Dayana, a travesti inocente

Dayana nasceu Ricardo, uma mulher presa em um corpo masculino, prenúncio de dificuldades, sobretudo na interiorana Pirapora em Minas Gerais, terra de gente acolhedora e conservadora. O pai não entendeu, e a colocou na rua aos 15 anos de idade, foi acolhida por prostitutas, travestis e traficantes. Aprendeu a sobreviver vendendo o corpo e drogas.

Já havia caído na armadilha do crack quando chegou em Campinas/SP, onde conheceu Matheus, também da rua, ciumento e violento. Batia em Dayana constantemente a quem esfaqueou duas vezes antes de agredir Thiago até a morte após ele jogar pedras nela.

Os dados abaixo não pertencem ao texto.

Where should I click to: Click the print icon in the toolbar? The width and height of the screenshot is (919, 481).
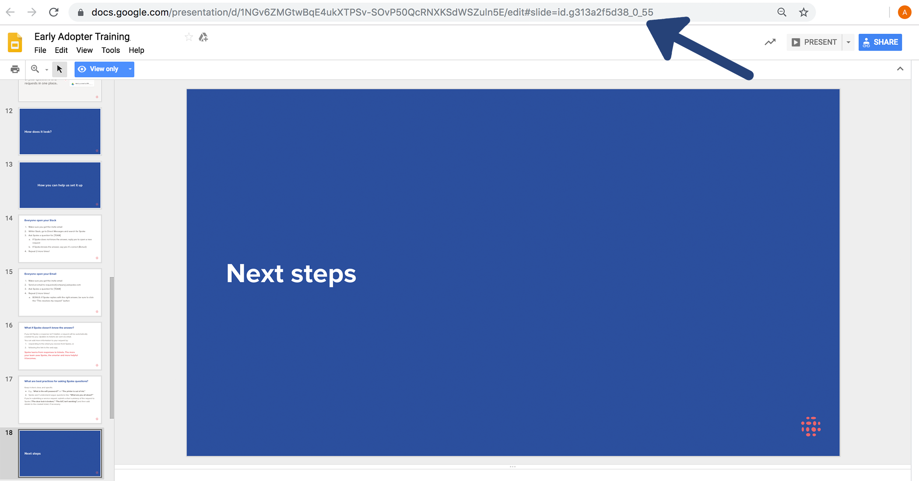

Dayana fugiu de Matheus, mas foi alcançada pela Justiça. Acusada pelo homicídio, foi ao plenário do Júri, sob a presidência da Juíza Sara Gabriela Zolandek, personificação da premissa “lugar de mulher é onde ela quiser”, e, na acusação, o Promotor de Justiça Vitor Petri, que honrou a instituição à qual pertence, reconhecendo a precariedade das provas e pedindo a absolvição de Dayana.

Na tribuna da defesa, ao meu lado, na sua primeira vez, minha filha e agora sócia, a advogada criminalista Giovanna Costa, o que tornou, para mim, essa sessão de julgamento no plenário do Júri inesquecível.

Dayana foi absolvida. Aos 35 anos, acolhida por uma instituição para mulheres vítimas de violência, está há quase dois anos longe das drogas, e tem uma nova chance de ter um futuro com dignidade.

A atuação da defesa foi pro bono, todavia a satisfação de colaborar para que a Justiça fosse alcançada nesse caso não tem preço.